In 2018 alone, Trump’s organization made over $40 million in profit just from his Trump hotel in DC alone. And foreign governments, including lobbying firms connected to the Saudi Arabian government, have spent hundreds of thousands of dollars at that hotel. That appears to be corruption, pure and simple.

In addition, as we all know, there is significant evidence that Donald Trump committed obstruction of justice with regard to the Robert Mueller investigation by, among other actions, firing the FBI director, James Comey.

One of the difficulties of dealing with President Trump and his administration is that we cannot trust his words. He is a pathological liar who, according to media research, has lied thousands of times since he was elected. During the trial, I posed a question to the House impeachment managers: given that the media has documented President Trump’s thousands of lies while in office — more than 16,200 as of January 20th, 2020 — why would we be expected to believe that anything President Trump says has credibility? The answer is that, sadly, we cannot.

Sadly, we now have a president who sees himself as above the law and is either ignorant or indifferent to the Constitution. And we have a president who clearly committed impeachable offenses.

The evidence of Trump’s guilt is so overwhelming that the Republican Party, for the first time in the history of presidential impeachment, obstructed testimony from witnesses - even willing witnesses. It defies basic common sense that in a trial to determine whether the President of the United States is above the law, the Senate would not hear from the people who could speak directly to President Trump’s behavior and motive. Leader Mitch McConnell’s handling of this trial, unfortunately, was nothing more than a political act.
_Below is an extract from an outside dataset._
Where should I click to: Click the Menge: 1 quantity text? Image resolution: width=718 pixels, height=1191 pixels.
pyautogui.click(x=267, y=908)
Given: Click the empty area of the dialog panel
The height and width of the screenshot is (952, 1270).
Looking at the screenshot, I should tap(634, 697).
Yet this impeachment trial is about more than just the charges against President Trump. What this impeachment vote will decide is whether we believe that the president, any president, is above the law.

Last week, Alan Dershowitz, one of President Trump’s lawyers, argued to the Senate that a president cannot be impeached for any actions he or she takes that are intended to benefit their own reelection. That is truly an extraordinary and unconstitutional assertion. If Trump is acquitted, I fear the repercussions of this argument would do grave damage to the rule of law in our country.
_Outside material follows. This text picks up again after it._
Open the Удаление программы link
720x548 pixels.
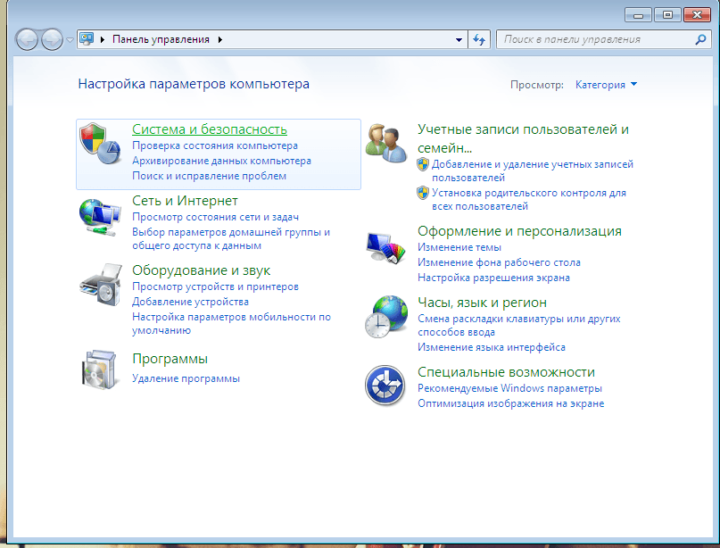click(x=186, y=378)
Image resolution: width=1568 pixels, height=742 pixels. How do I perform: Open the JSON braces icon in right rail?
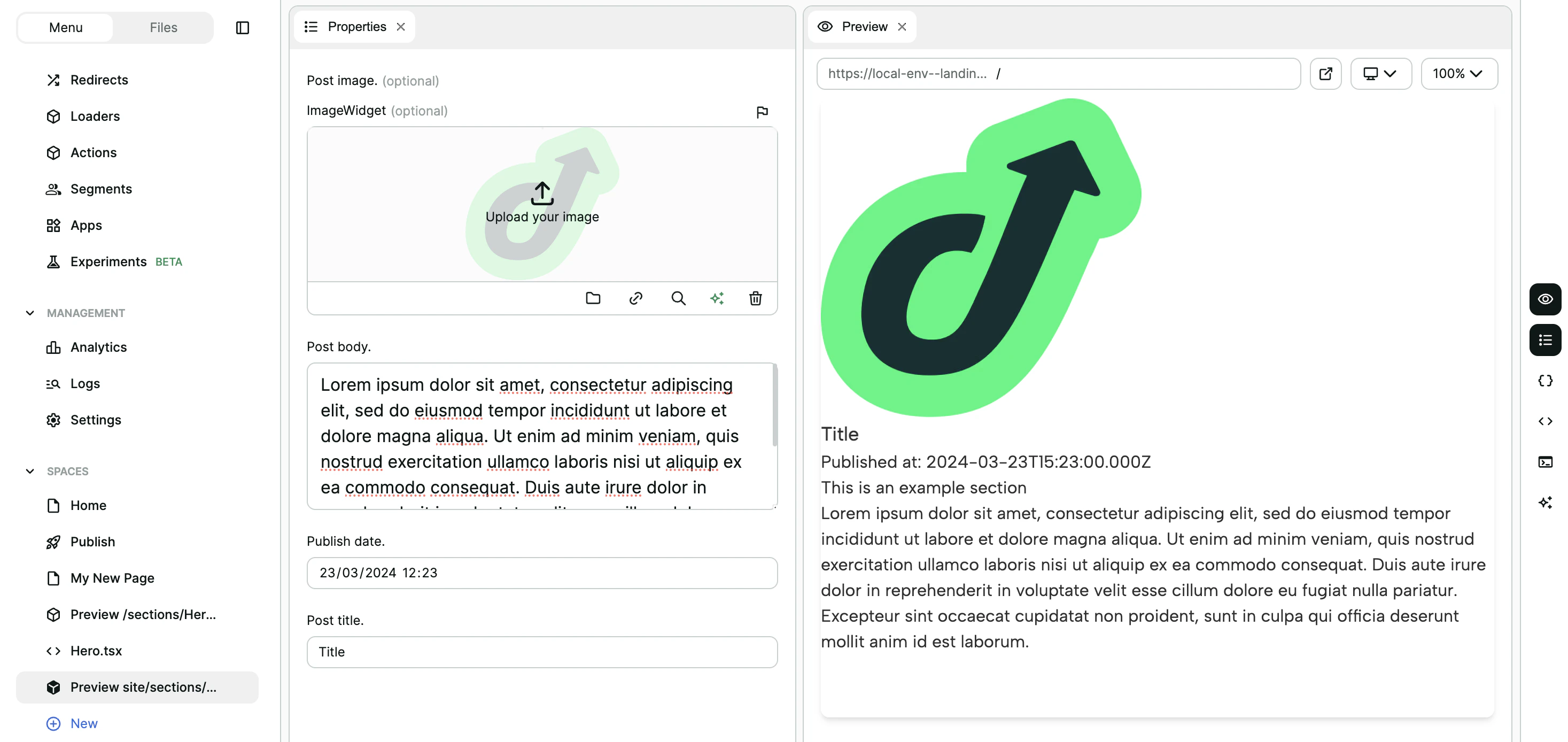[x=1545, y=381]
Imagine what such a precedent would allow an incumbent president to get away with for the sake of their own reelection. Hacking an opponent's email using government resources? Soliciting election interference from China? Under this argument, what would stop a president from withholding infrastructure or education funding to a given state to pressure elected officials into helping the president politically?
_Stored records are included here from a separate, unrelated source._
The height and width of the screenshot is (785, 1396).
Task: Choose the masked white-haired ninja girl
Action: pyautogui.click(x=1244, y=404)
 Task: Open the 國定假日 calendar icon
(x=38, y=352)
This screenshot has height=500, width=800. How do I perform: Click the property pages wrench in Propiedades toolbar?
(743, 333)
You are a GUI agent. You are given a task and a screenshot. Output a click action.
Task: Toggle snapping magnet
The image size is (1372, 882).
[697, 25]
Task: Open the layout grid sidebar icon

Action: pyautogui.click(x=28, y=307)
Let me be clear: Republicans will set a dangerous and lawless precedent if they vote to acquit President Trump. A Republican acquittal of Donald Trump won’t just mean that the current president is above the law, it will give a green light to all future presidents to disregard the law so long as it benefits their reelection.

It gives me no pleasure to conclude that President Donald Trump is guilty of the offenses laid out in the two articles of impeachment. I will vote to convict on both counts. But my greater concern is if Republicans acquit President Trump by undercutting the very rule of law. That will truly be remembered as a sad and dangerous moment in the history of our country.